If you missed this great column by James Taranto in the Wall Street Journal, here’s your chance to read it.

I had my own run-in with university kangaroo justice, fortunately much less serious than what Taranto describes. Just before I was going to graduate college, a friend with whom I had a falling out chose to escalate a minor personal dispute (involving, trust me, nothing remotely approaching illegal conduct) into a complaint with the university judicial process. I was told that no lawyer could be present, that there were no precedents that could be relied upon, and that my fate rested in the hands of the random students who sat on the judicial committee.

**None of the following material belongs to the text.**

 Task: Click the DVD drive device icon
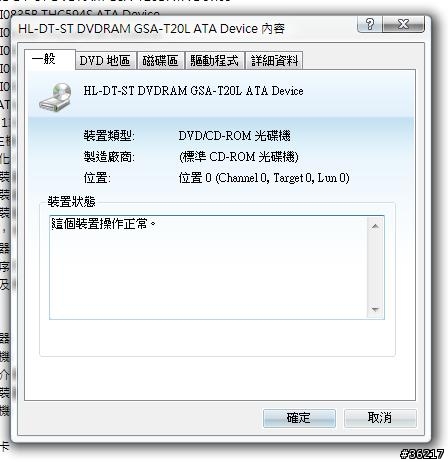coord(55,98)
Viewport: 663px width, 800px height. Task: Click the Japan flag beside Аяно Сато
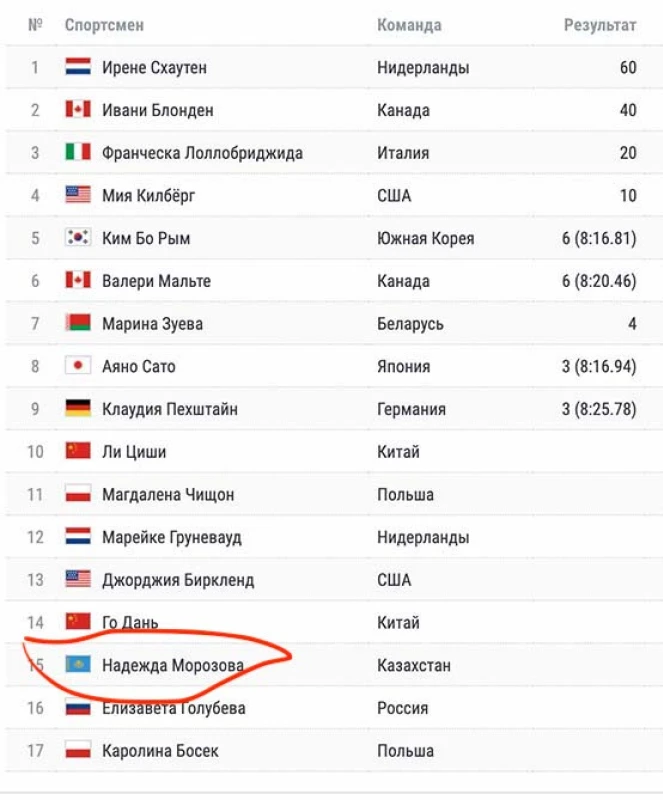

I pointed out to the associate dean in charge that the rules allowed him to dismiss the charges on the equivalent of summary judgment. He acknowledged that he could. I added that the charges were absurd, that even the strictest, most literal interpretation of the rules wouldn’t cover the alleged conduct. He agreed. I continued that nevertheless, the standards of behavior in the school manual were so broad and vague, and the discretion given to the student board so broad, and the lack of any governing rules of interpretation so glaring, that they could still “convict” me, really for any reason or no reason–they wouldn’t even have to issue an opinion. He nodded. I therefore asked him to exercise his authority to dismiss the charges. He refused, stating that he’d rather let the process play itself out, at which point he might or might not choose to intervene. Oh, and meanwhile I wouldn’t be allowed to graduate until the “case” was resolved.

Well, I didn’t want to deal with this nonsense, but I was at a loss as to how to proceed. Finally, an idea […]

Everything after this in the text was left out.